◆ Consigne écrite
Recopiez toutes ces lignes en remplaçant « Where should I click to » par « Where do I click to », sans rien changer d'autre.

◆ Données
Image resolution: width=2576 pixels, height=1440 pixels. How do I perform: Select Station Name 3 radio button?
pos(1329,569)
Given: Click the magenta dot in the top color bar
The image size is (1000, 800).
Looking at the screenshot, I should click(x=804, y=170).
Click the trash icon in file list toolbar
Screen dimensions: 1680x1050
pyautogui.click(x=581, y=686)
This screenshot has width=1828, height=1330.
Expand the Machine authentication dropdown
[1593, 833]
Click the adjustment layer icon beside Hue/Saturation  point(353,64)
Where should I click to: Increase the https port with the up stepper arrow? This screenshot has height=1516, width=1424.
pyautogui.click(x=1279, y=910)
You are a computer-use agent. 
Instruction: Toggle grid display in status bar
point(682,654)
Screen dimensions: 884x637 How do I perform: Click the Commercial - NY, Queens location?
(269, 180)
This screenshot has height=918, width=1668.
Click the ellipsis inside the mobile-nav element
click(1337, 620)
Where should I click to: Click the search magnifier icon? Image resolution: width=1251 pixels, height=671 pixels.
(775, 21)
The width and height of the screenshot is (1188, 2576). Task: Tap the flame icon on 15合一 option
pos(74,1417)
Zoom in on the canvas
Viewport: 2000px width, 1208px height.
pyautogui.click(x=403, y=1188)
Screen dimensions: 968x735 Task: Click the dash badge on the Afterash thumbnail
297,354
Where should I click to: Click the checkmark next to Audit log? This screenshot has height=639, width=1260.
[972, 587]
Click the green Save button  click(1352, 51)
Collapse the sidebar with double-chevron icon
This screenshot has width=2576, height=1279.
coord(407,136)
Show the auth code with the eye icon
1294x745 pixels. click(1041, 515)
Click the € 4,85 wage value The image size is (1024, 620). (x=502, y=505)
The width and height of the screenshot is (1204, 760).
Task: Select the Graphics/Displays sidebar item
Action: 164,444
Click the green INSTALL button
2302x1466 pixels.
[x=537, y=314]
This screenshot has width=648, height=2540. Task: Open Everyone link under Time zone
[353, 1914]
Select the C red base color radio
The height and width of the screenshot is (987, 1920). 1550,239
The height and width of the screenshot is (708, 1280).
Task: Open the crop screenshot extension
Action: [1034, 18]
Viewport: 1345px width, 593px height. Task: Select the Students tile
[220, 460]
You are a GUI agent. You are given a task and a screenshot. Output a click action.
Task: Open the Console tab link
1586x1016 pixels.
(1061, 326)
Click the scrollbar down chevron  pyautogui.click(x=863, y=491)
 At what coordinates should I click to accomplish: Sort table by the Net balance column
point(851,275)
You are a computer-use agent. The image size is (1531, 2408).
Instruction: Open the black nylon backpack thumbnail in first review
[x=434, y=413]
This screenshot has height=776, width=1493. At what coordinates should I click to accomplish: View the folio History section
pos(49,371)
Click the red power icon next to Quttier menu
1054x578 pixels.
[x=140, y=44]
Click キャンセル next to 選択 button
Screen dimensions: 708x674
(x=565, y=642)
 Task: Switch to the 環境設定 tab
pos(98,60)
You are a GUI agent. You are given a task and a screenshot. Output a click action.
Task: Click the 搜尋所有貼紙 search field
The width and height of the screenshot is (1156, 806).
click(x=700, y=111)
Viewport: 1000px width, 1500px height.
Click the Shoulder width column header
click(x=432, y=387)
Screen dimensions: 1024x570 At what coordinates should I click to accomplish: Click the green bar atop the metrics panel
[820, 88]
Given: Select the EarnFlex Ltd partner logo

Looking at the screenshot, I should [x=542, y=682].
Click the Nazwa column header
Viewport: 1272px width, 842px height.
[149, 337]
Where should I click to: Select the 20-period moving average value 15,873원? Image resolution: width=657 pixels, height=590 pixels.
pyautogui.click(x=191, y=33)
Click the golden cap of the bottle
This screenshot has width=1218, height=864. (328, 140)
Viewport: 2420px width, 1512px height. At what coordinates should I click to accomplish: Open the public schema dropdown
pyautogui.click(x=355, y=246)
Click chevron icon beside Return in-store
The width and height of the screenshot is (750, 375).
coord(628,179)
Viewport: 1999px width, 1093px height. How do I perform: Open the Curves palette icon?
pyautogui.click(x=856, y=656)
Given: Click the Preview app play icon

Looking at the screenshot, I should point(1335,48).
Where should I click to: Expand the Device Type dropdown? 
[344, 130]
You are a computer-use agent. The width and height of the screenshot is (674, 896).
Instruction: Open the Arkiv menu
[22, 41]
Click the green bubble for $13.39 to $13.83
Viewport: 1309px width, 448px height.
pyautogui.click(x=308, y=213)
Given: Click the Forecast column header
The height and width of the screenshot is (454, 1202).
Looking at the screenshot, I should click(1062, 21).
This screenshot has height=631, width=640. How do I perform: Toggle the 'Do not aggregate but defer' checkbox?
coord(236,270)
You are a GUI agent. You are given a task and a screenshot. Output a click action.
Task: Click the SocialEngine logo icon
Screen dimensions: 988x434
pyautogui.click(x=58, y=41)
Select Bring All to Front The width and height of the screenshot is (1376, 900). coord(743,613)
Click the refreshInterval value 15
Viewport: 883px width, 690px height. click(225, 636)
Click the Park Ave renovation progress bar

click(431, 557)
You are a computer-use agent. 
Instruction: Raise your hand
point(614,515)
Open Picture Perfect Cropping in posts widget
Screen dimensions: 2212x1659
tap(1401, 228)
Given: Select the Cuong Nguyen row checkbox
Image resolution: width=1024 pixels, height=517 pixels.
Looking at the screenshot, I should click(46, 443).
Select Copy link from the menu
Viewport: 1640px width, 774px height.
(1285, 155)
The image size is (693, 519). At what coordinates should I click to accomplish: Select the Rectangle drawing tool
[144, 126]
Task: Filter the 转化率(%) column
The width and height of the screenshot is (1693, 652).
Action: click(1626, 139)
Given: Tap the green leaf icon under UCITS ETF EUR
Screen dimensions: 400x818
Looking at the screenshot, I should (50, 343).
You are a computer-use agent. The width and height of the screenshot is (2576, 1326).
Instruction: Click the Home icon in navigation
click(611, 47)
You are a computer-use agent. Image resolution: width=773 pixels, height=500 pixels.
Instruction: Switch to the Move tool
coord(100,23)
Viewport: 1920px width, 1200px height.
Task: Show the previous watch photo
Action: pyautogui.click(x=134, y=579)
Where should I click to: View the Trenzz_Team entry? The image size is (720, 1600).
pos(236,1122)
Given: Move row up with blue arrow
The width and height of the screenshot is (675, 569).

◆ Corrigé
Image resolution: width=2576 pixels, height=1440 pixels. How do I perform: Select Station Name 3 radio button?
pos(1329,569)
Given: Click the magenta dot in the top color bar
The image size is (1000, 800).
Looking at the screenshot, I should click(x=804, y=170).
Click the trash icon in file list toolbar
Screen dimensions: 1680x1050
pyautogui.click(x=581, y=686)
This screenshot has width=1828, height=1330.
Expand the Machine authentication dropdown
[1593, 833]
Click the adjustment layer icon beside Hue/Saturation  point(353,64)
Where do I click to: Increase the https port with the up stepper arrow? This screenshot has height=1516, width=1424.
pyautogui.click(x=1279, y=910)
You are a computer-use agent. 
Instruction: Toggle grid display in status bar
point(682,654)
Screen dimensions: 884x637 How do I perform: Click the Commercial - NY, Queens location?
(269, 180)
This screenshot has height=918, width=1668.
Click the ellipsis inside the mobile-nav element
click(1337, 620)
Where do I click to: Click the search magnifier icon? Image resolution: width=1251 pixels, height=671 pixels.
(775, 21)
The width and height of the screenshot is (1188, 2576). Task: Tap the flame icon on 15合一 option
pos(74,1417)
Zoom in on the canvas
Viewport: 2000px width, 1208px height.
pyautogui.click(x=403, y=1188)
Screen dimensions: 968x735 Task: Click the dash badge on the Afterash thumbnail
297,354
Where do I click to: Click the checkmark next to Audit log? This screenshot has height=639, width=1260.
[972, 587]
Click the green Save button  click(1352, 51)
Collapse the sidebar with double-chevron icon
This screenshot has width=2576, height=1279.
coord(407,136)
Show the auth code with the eye icon
1294x745 pixels. click(1041, 515)
Click the € 4,85 wage value The image size is (1024, 620). (x=502, y=505)
The width and height of the screenshot is (1204, 760).
Task: Select the Graphics/Displays sidebar item
Action: 164,444
Click the green INSTALL button
2302x1466 pixels.
[x=537, y=314]
This screenshot has width=648, height=2540. Task: Open Everyone link under Time zone
[353, 1914]
Select the C red base color radio
The height and width of the screenshot is (987, 1920). 1550,239
The height and width of the screenshot is (708, 1280).
Task: Open the crop screenshot extension
Action: [1034, 18]
Viewport: 1345px width, 593px height. Task: Select the Students tile
[220, 460]
You are a GUI agent. You are given a task and a screenshot. Output a click action.
Task: Open the Console tab link
1586x1016 pixels.
(1061, 326)
Click the scrollbar down chevron  pyautogui.click(x=863, y=491)
 At what coordinates should I click to accomplish: Sort table by the Net balance column
point(851,275)
You are a computer-use agent. The image size is (1531, 2408).
Instruction: Open the black nylon backpack thumbnail in first review
[x=434, y=413]
This screenshot has height=776, width=1493. At what coordinates should I click to accomplish: View the folio History section
pos(49,371)
Click the red power icon next to Quttier menu
1054x578 pixels.
[x=140, y=44]
Click キャンセル next to 選択 button
Screen dimensions: 708x674
(x=565, y=642)
 Task: Switch to the 環境設定 tab
pos(98,60)
You are a GUI agent. You are given a task and a screenshot. Output a click action.
Task: Click the 搜尋所有貼紙 search field
The width and height of the screenshot is (1156, 806).
click(x=700, y=111)
Viewport: 1000px width, 1500px height.
Click the Shoulder width column header
click(x=432, y=387)
Screen dimensions: 1024x570 At what coordinates should I click to accomplish: Click the green bar atop the metrics panel
[820, 88]
Given: Select the EarnFlex Ltd partner logo

Looking at the screenshot, I should [x=542, y=682].
Click the Nazwa column header
Viewport: 1272px width, 842px height.
[149, 337]
Where do I click to: Select the 20-period moving average value 15,873원? Image resolution: width=657 pixels, height=590 pixels.
pyautogui.click(x=191, y=33)
Click the golden cap of the bottle
This screenshot has width=1218, height=864. (328, 140)
Viewport: 2420px width, 1512px height. At what coordinates should I click to accomplish: Open the public schema dropdown
pyautogui.click(x=355, y=246)
Click chevron icon beside Return in-store
The width and height of the screenshot is (750, 375).
coord(628,179)
Viewport: 1999px width, 1093px height. How do I perform: Open the Curves palette icon?
pyautogui.click(x=856, y=656)
Given: Click the Preview app play icon

Looking at the screenshot, I should point(1335,48).
Where do I click to: Expand the Device Type dropdown? 
[344, 130]
You are a computer-use agent. The width and height of the screenshot is (674, 896).
Instruction: Open the Arkiv menu
[22, 41]
Click the green bubble for $13.39 to $13.83
Viewport: 1309px width, 448px height.
pyautogui.click(x=308, y=213)
Given: Click the Forecast column header
The height and width of the screenshot is (454, 1202).
Looking at the screenshot, I should click(1062, 21).
This screenshot has height=631, width=640. How do I perform: Toggle the 'Do not aggregate but defer' checkbox?
coord(236,270)
You are a GUI agent. You are given a task and a screenshot. Output a click action.
Task: Click the SocialEngine logo icon
Screen dimensions: 988x434
pyautogui.click(x=58, y=41)
Select Bring All to Front The width and height of the screenshot is (1376, 900). coord(743,613)
Click the refreshInterval value 15
Viewport: 883px width, 690px height. click(225, 636)
Click the Park Ave renovation progress bar

click(431, 557)
You are a computer-use agent. 
Instruction: Raise your hand
point(614,515)
Open Picture Perfect Cropping in posts widget
Screen dimensions: 2212x1659
tap(1401, 228)
Given: Select the Cuong Nguyen row checkbox
Image resolution: width=1024 pixels, height=517 pixels.
Looking at the screenshot, I should click(46, 443).
Select Copy link from the menu
Viewport: 1640px width, 774px height.
(1285, 155)
The image size is (693, 519). At what coordinates should I click to accomplish: Select the Rectangle drawing tool
[144, 126]
Task: Filter the 转化率(%) column
The width and height of the screenshot is (1693, 652).
Action: click(1626, 139)
Given: Tap the green leaf icon under UCITS ETF EUR
Screen dimensions: 400x818
Looking at the screenshot, I should (50, 343).
You are a computer-use agent. The width and height of the screenshot is (2576, 1326).
Instruction: Click the Home icon in navigation
click(611, 47)
You are a computer-use agent. Image resolution: width=773 pixels, height=500 pixels.
Instruction: Switch to the Move tool
coord(100,23)
Viewport: 1920px width, 1200px height.
Task: Show the previous watch photo
Action: pyautogui.click(x=134, y=579)
Where do I click to: View the Trenzz_Team entry? The image size is (720, 1600).
pos(236,1122)
Given: Move row up with blue arrow
The width and height of the screenshot is (675, 569).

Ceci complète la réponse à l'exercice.